▶ **REQUIRED WORK**: List the stretch of the material from the line containing "Task: Focus the Aa message input field" through the line containing "This screenshot has height=127, width=181." as a numbered list, leaving out any blank lines.

··· ITEMS

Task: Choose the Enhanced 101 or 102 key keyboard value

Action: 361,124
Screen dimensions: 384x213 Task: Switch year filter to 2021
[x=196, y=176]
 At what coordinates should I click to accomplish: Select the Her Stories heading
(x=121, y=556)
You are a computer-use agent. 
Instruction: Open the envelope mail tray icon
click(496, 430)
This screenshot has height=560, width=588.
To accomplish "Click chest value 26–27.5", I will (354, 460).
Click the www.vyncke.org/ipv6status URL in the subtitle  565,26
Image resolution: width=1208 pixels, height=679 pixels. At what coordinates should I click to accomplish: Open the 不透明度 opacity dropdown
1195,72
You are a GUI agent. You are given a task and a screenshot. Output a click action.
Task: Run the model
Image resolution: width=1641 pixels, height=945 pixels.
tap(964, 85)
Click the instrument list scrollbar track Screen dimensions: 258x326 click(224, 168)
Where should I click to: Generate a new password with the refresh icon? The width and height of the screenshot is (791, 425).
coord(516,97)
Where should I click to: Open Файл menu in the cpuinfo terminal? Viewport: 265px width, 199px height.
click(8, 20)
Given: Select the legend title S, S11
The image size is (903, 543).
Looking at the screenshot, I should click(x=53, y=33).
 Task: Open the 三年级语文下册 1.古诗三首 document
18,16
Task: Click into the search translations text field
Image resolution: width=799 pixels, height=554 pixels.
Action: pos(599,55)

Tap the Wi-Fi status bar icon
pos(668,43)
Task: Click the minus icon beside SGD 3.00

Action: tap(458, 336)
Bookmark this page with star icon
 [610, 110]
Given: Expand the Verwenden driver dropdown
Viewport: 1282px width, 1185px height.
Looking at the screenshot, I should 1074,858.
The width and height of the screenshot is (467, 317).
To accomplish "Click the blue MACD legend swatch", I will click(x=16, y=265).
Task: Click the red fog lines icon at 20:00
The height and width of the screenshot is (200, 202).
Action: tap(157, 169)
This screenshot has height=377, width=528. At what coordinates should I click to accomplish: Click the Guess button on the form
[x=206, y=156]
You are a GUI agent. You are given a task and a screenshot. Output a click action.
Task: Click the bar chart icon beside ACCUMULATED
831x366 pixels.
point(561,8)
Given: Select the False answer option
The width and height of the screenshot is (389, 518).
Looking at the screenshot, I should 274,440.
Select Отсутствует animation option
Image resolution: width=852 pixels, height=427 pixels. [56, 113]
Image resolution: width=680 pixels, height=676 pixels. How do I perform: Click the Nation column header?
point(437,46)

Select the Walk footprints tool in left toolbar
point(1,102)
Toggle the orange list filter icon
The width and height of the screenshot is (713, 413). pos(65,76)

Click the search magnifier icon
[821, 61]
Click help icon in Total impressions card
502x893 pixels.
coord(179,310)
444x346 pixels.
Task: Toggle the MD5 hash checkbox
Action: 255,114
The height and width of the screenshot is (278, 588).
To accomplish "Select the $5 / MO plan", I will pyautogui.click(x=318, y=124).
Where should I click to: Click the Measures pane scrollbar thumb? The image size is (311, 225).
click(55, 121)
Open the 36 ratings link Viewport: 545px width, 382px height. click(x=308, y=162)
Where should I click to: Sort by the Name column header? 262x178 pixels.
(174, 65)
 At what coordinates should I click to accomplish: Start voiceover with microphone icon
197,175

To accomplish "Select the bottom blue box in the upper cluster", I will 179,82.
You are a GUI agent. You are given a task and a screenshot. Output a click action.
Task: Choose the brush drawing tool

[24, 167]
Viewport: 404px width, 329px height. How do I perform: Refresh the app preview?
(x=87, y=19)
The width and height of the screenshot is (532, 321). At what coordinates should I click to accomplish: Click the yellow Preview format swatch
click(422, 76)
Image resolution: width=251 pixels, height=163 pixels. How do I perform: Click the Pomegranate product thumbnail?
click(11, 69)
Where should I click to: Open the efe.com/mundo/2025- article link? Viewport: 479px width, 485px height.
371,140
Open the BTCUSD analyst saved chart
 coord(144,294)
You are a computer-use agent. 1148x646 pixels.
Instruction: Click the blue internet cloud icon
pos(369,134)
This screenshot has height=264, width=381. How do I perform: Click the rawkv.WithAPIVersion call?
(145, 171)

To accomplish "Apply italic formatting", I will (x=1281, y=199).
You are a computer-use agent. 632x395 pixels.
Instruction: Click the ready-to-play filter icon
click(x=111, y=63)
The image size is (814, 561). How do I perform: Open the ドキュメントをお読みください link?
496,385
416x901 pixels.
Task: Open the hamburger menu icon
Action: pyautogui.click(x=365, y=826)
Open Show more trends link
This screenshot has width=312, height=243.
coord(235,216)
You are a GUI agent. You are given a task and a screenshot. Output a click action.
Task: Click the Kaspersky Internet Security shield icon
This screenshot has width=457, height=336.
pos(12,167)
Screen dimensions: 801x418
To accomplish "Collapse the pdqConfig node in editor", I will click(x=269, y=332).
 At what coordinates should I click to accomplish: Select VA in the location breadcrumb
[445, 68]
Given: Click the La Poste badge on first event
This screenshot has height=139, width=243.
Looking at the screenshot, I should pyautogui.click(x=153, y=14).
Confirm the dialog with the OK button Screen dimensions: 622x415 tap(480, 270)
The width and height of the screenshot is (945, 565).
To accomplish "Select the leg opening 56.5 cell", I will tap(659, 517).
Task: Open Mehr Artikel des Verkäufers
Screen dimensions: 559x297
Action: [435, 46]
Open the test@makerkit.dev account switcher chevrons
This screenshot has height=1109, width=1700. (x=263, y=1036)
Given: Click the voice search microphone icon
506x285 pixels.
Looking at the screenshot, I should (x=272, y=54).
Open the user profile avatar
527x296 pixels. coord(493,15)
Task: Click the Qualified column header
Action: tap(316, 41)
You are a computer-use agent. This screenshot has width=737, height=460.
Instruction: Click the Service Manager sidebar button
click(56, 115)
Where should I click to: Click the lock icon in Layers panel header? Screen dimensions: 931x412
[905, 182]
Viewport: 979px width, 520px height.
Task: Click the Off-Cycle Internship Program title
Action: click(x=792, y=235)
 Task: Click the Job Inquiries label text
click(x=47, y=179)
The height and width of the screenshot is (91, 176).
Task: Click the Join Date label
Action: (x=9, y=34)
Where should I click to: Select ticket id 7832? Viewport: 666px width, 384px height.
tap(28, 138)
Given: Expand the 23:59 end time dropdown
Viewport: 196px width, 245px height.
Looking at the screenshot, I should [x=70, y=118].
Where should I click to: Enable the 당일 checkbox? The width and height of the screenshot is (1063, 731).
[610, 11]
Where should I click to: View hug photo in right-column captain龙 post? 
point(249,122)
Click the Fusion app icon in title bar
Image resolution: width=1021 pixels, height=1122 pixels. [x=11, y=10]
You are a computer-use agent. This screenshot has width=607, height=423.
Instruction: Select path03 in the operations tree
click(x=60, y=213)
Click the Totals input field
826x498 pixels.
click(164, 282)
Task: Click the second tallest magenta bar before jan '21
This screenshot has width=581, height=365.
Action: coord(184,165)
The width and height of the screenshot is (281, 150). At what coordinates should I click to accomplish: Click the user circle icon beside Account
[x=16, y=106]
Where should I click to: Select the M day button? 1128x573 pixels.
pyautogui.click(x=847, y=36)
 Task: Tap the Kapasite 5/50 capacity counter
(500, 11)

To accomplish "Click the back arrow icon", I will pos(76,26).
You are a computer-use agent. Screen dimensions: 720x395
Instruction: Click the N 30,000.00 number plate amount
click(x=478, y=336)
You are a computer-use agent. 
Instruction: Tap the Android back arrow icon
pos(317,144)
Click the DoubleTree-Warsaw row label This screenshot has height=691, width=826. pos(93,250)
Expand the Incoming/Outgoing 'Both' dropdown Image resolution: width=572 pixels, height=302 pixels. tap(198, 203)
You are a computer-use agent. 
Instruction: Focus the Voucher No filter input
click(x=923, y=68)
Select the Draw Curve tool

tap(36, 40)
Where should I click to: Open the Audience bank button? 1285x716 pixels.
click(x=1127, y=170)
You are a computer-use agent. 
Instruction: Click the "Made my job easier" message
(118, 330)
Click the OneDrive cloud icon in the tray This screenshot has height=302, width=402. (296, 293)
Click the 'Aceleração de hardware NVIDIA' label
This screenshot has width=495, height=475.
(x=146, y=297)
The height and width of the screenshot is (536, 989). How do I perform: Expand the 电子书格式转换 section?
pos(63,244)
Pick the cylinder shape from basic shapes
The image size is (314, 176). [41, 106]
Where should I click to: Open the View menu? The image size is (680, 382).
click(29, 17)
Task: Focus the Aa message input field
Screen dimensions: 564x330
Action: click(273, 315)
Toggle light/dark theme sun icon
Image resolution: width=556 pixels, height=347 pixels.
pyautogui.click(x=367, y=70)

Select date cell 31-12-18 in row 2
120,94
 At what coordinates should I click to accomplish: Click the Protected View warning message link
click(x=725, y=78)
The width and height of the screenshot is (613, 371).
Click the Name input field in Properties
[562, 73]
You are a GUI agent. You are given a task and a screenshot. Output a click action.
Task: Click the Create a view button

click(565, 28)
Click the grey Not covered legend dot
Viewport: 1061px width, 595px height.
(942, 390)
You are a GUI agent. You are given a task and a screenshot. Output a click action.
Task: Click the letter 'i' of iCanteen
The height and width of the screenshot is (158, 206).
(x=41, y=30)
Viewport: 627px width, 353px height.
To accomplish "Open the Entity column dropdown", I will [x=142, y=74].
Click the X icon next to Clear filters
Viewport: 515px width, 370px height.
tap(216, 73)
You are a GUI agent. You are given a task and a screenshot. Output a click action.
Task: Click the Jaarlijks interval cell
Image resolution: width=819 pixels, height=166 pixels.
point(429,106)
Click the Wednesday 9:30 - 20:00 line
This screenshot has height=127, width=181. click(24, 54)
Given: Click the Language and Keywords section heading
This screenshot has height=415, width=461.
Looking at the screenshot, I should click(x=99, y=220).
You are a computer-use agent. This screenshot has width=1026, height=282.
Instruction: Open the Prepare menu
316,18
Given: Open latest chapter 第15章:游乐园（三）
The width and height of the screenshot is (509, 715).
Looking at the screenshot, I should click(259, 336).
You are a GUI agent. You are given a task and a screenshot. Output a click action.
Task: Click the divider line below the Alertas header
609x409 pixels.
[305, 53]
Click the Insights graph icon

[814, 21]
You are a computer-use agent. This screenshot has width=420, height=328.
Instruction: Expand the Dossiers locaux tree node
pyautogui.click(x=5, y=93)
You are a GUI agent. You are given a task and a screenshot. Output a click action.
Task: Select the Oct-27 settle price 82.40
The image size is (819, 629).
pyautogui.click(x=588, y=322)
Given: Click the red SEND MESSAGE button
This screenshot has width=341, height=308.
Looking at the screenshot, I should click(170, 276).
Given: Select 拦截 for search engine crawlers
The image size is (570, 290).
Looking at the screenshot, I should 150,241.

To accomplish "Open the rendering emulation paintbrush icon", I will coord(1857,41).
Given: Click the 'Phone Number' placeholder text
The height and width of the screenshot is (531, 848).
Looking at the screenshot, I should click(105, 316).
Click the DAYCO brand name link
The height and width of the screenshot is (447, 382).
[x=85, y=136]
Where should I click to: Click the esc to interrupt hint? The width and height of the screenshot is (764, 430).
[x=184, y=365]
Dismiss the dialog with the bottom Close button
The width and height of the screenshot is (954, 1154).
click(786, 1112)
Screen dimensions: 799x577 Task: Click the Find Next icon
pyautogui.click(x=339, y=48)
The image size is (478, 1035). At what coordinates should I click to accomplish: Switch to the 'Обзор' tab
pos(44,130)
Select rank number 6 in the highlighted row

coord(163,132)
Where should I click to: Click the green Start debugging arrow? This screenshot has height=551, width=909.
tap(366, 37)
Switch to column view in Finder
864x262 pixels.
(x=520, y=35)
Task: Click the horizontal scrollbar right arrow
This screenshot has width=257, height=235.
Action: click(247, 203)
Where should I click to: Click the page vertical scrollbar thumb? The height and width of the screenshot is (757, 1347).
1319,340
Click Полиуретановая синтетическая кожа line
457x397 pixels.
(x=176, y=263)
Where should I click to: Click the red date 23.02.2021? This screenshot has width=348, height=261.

······

▶ **RESULT OF THIS TASK**:
1. Task: Focus the Aa message input field
2. Screen dimensions: 564x330
3. Action: click(273, 315)
4. Toggle light/dark theme sun icon
5. Image resolution: width=556 pixels, height=347 pixels.
6. pyautogui.click(x=367, y=70)
7. Select date cell 31-12-18 in row 2
8. 120,94
9.  At what coordinates should I click to accomplish: Click the Protected View warning message link
10. click(x=725, y=78)
11. The width and height of the screenshot is (613, 371).
12. Click the Name input field in Properties
13. [562, 73]
14. You are a GUI agent. You are given a task and a screenshot. Output a click action.
15. Task: Click the Create a view button
16. click(565, 28)
17. Click the grey Not covered legend dot
18. Viewport: 1061px width, 595px height.
19. (942, 390)
20. You are a GUI agent. You are given a task and a screenshot. Output a click action.
21. Task: Click the letter 'i' of iCanteen
22. The height and width of the screenshot is (158, 206).
23. (x=41, y=30)
24. Viewport: 627px width, 353px height.
25. To accomplish "Open the Entity column dropdown", I will [x=142, y=74].
26. Click the X icon next to Clear filters
27. Viewport: 515px width, 370px height.
28. tap(216, 73)
29. You are a GUI agent. You are given a task and a screenshot. Output a click action.
30. Task: Click the Jaarlijks interval cell
31. Image resolution: width=819 pixels, height=166 pixels.
32. point(429,106)
33. Click the Wednesday 9:30 - 20:00 line
34. This screenshot has height=127, width=181. click(24, 54)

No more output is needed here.